If you rebuild the build binary and run the pack build command once more you will finally have your first successful build, HOORAY! The additional lines that were added are fairly straightforward, we create a temporary directory to put out downloaded tarball into in order to make sure that we don’t pollute our image. We then download the dependency tarball with a curl command and untar the resulting tarball directly in the nodeLayer path using tar on the command line. It is worth noting that this is not the most efficient way of handling this in Go, but for demonstration purposes it is the most straightforward.

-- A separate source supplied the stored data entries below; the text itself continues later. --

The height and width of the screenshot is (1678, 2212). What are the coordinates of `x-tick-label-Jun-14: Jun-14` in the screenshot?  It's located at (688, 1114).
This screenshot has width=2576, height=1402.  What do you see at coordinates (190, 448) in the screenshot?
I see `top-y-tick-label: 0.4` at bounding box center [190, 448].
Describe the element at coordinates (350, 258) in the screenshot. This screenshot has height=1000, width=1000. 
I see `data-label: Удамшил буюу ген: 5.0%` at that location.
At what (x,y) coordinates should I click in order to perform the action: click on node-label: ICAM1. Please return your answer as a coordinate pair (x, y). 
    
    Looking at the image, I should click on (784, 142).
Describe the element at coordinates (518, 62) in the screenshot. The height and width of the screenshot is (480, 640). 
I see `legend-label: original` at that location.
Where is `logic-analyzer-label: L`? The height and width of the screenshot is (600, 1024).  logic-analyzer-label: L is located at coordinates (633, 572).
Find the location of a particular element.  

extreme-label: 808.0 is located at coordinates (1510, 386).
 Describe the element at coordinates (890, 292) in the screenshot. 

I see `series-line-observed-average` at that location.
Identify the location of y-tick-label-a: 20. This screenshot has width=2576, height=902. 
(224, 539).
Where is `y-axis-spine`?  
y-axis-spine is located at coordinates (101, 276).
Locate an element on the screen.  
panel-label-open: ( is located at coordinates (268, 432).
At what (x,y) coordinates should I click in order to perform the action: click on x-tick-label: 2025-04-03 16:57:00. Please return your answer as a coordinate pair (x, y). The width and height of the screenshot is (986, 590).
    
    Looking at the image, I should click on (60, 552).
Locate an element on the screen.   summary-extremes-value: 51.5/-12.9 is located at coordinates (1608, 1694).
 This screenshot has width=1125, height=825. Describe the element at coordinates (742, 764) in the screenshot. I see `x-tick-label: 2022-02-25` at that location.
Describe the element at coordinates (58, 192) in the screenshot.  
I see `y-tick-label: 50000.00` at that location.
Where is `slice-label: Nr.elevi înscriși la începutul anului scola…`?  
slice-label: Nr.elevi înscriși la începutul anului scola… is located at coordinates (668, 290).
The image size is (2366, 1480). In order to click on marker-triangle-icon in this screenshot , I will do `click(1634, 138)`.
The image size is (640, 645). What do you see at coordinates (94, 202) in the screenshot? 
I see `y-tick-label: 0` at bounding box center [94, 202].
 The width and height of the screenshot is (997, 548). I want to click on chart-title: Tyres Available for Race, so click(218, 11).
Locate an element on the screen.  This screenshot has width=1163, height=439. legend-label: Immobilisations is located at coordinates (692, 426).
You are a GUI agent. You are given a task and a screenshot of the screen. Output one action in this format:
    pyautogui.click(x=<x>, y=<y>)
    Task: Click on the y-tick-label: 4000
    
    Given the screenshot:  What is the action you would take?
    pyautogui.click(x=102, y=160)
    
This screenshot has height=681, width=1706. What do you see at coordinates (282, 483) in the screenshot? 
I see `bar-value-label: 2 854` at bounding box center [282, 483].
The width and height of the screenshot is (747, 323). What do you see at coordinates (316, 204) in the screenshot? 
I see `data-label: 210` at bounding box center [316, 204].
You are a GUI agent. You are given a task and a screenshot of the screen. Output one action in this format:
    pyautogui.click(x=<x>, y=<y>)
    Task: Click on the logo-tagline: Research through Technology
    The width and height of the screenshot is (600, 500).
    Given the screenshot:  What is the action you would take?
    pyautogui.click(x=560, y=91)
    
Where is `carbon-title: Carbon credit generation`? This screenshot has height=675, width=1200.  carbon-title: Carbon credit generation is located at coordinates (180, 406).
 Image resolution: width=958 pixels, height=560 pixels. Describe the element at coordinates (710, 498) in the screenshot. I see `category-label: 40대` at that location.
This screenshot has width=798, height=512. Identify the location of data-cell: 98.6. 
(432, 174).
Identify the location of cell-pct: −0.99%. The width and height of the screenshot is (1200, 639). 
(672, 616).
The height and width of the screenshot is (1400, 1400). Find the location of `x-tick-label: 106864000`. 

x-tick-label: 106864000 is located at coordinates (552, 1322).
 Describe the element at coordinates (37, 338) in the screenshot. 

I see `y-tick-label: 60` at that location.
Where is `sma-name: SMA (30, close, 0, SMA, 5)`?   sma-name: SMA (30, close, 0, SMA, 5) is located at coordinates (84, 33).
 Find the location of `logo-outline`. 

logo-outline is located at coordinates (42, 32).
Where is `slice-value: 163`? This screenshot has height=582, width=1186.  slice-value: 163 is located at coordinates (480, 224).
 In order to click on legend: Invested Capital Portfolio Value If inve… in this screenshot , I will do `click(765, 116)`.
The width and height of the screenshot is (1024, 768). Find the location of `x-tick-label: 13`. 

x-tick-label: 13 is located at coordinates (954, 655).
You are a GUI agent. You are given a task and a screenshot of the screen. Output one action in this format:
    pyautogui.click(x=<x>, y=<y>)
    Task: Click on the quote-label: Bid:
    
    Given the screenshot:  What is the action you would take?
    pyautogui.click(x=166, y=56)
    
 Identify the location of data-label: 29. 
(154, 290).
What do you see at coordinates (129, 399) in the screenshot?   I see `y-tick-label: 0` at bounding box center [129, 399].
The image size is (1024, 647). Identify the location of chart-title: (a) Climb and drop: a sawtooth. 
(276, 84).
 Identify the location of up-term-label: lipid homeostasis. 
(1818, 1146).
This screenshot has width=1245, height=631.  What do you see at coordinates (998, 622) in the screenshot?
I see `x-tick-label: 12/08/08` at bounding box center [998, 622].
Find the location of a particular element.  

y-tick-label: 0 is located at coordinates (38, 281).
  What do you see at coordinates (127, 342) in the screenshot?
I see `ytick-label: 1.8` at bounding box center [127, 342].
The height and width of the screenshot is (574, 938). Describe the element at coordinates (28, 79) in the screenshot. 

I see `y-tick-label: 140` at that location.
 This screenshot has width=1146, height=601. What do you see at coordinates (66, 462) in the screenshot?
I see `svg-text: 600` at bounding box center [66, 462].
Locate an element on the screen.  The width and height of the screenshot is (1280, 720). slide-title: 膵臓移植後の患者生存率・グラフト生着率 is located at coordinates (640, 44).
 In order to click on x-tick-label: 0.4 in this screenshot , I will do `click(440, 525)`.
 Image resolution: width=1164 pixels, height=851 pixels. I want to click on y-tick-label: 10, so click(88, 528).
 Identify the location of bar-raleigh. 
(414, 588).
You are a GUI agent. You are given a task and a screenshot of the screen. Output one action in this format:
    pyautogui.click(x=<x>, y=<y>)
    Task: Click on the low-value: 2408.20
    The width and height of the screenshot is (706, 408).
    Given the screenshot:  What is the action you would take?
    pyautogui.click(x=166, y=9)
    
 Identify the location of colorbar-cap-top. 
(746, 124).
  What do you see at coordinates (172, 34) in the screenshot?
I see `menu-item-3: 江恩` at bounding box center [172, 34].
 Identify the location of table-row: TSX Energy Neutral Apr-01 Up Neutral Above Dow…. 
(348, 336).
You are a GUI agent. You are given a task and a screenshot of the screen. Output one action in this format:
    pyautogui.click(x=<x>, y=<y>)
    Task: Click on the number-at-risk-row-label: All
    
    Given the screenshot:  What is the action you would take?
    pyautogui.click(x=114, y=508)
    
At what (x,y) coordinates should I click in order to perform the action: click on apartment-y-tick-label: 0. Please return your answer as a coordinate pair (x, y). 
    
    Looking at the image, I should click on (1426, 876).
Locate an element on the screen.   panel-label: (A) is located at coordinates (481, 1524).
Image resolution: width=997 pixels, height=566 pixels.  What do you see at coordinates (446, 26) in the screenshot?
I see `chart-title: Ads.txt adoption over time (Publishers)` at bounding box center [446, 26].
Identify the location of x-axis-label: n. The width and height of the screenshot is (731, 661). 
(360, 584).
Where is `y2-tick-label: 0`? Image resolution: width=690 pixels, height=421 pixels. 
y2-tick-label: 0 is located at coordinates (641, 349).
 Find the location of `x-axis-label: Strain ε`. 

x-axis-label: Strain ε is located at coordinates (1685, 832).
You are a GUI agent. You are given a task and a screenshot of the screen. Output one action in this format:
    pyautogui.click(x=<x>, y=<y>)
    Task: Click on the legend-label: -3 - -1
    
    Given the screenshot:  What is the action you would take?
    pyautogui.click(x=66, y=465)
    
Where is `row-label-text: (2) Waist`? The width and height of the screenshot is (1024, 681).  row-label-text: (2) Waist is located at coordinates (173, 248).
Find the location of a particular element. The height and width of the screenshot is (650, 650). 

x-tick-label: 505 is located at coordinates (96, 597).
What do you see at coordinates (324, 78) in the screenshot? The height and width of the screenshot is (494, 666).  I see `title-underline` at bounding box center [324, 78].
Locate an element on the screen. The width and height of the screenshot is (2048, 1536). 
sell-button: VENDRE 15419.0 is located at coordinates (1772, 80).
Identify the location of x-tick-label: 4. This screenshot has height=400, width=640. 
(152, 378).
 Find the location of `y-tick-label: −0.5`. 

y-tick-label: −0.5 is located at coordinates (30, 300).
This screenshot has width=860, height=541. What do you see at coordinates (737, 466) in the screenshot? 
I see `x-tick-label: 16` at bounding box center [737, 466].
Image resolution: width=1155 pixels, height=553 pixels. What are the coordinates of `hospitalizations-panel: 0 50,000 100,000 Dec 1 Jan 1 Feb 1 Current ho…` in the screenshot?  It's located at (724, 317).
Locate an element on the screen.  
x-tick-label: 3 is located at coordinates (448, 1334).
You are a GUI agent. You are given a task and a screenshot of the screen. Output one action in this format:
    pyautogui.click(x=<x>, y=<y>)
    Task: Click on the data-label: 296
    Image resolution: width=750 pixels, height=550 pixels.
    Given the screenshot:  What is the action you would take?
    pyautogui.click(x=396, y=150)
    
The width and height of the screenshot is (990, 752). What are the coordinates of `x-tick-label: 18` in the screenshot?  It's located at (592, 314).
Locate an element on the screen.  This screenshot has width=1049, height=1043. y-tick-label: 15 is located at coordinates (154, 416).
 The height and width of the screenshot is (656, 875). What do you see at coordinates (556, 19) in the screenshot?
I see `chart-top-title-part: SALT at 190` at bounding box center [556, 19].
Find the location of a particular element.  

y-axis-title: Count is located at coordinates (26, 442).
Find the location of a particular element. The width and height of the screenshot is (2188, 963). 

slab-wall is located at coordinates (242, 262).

You may notice that we use the --strip-components flag on our tar commands because this particular tarball comes with a top level directory before you reach the lib, bin, and include directories. We want these directories to be at the top level of our layer path because these files are interpreted directly by the lifecycle, which you can read more about here. With this you have a perfectly functional buildpack, which you can test by running a pack build like we did earlier and then running the following docker command if you are using the simple app indicated earlier:

docker run -d -p 8080:8080 -e PORT=8080 <app-name> "node server.js"

You can then verify that this is running by either running:

curl localhost:8080

or visiting localhost:8080 in your web browser. Either way you should expect to see “hello world” as your output.